Die Fassung des Urteilsspruchs ist jedoch zu beanstanden.

a) Die Strafkammer hat ausgesprochen, dass die in 3 Ns 29/57 erkannte Gefängnisstrafe in Fortfall kommt. Das ist fehlerhaft.

Allerdings gehen in der Gesamtstrafe die ihr zugrundeliegenden Einzelstrafen auf und haben von da ab keine selbständige Bedeutung mehr, solange die Gesamtstrafe besteht (vgl. RGSt 6, 149, 152). Damit verlieren sie aber nicht ihre Bedeutung überhaupt. Sie behalten vielmehr als erkannte Strafen fortbestehenden, wenn auch in bestimmter Hinsicht geänderten Bestand. Sonst wären Überlegungen, wie sie RGSt 74, 387, 388 näher ausführt, nicht denkbar. Der Fortbestand der Einzelstrafen tritt besonders hervor, wenn nach der ersten Gesamtstrafenbildung noch eine Straftat des Angeklagten zur Aburteilung kommt, die er sonst vor der ersten Verurteilung begangen hatte (vgl. RGSt 44, 302; 76, 97, 98). Bei „Fortfall“ der früher erkannten Einzelstrafe durch die erste Gesamtstrafenbildung könnte sie nicht mehr als vorhanden angesehen und der neuen Gesamtstrafe nicht mehr zugrunde gelegt werden. Daher kann keine Rede davon sein, dass die Einzelstrafe durch die Gesamtstrafe, die sie umfasst, in „Fortfall“ kommt. Nur eine etwaige frühere Gesamtstrafe kann durch Bildung einer neuen Gesamtstrafe „in Wegfall“ kommen, sofern RGSt 68, 198, 200 etwas anderes sagen will, kann dem nicht gefolgt werden (vgl. auch BGH, Urteil 1 StR 312/52 vom 6. Oktober 1952, dessen Abdruck in der amtlichen Sammlung vorgesehen ist).

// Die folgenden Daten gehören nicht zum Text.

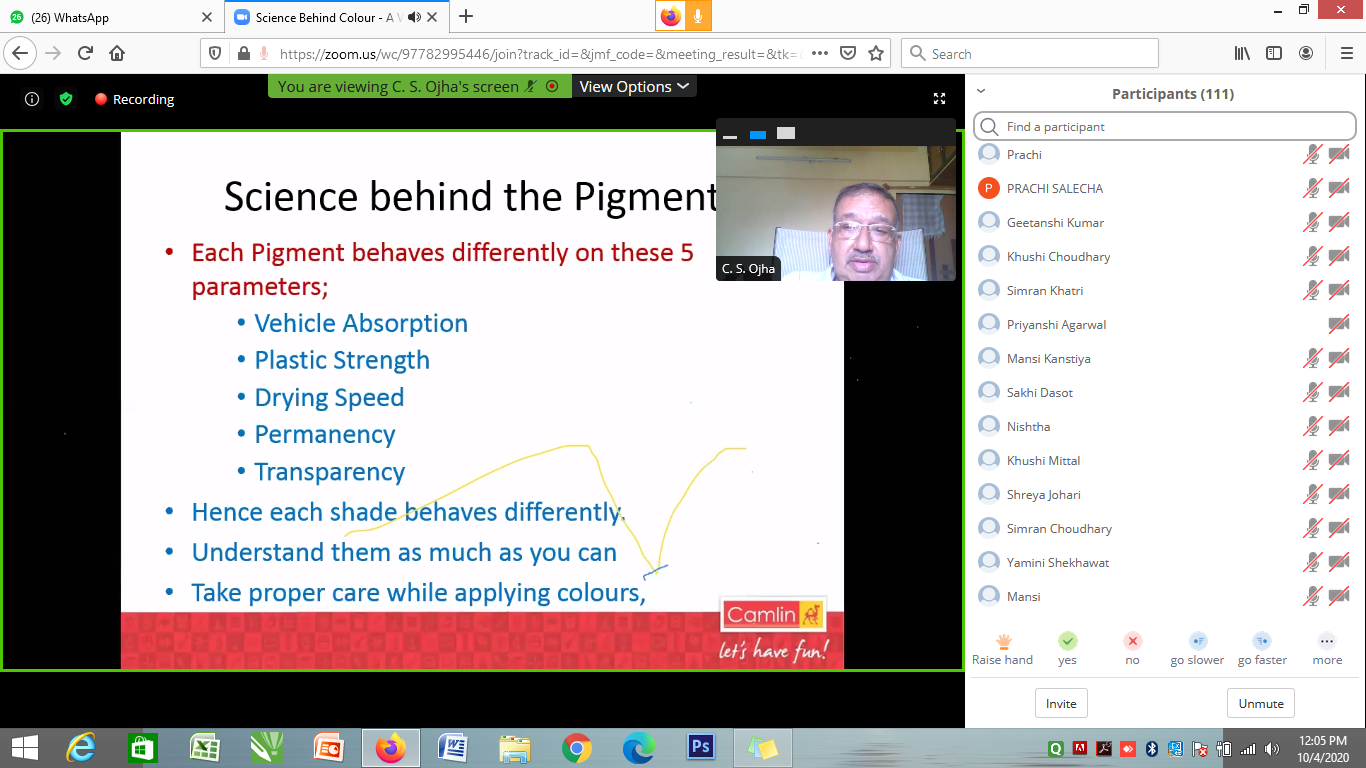Click the Unmute button

click(1261, 703)
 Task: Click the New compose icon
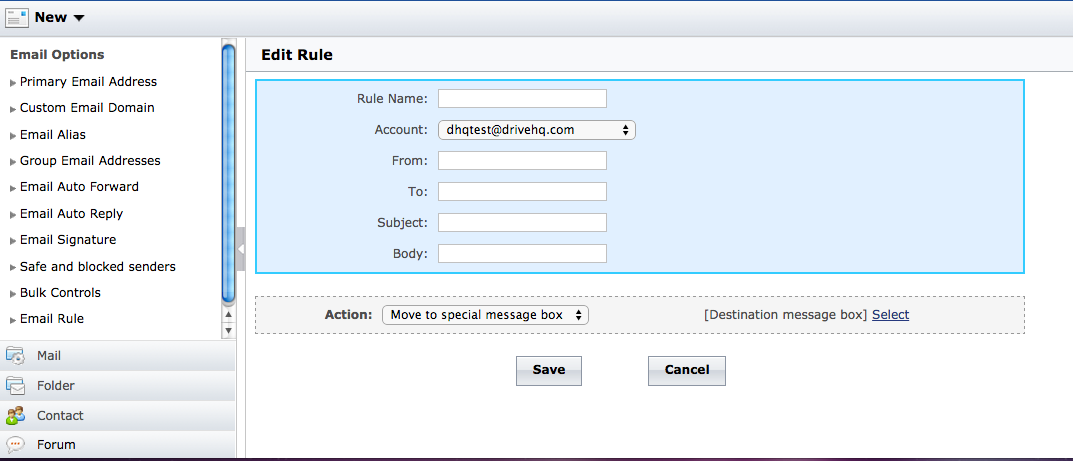tap(17, 17)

b) Der Urteilsspruch, der bei einer Gesamtstrafenbildung gemäß § 79 StGB auch angibt, wegen welcher Strafe der Angeklagte früher verurteilt worden ist, kann zu Irrtümern Veranlassung geben. Auch ist dieser Hinweis auf die frühere Strafe überflüssig, weil es nur darum geht, jetzt im neuen Urteil die frühere Strafe genau zu bezeichnen. Dem ist aber durch Nennung des erkennenden Gerichts, seines Aktenzeichens und des Tages der Verurteilung vollauf genügt, so dass sich weiteres erübrigt. Daher sind im Urteilsspruch des angefochtenen Urteils die Worte „wegen Vergehens gegen §§ 5 des Heilpraktikergesetzes und“ zumindest überflüssig und darum ebenfalls zu streichen.

Der Senat hat den Urteilsspruch entsprechend neu gefasst.

Dr. Dotterweich Scharpenseel Baldus Bundesrichter Dr. Schalscha

Dr. Menges ist erkrankt und deshalb verhindert zu unterschreiben.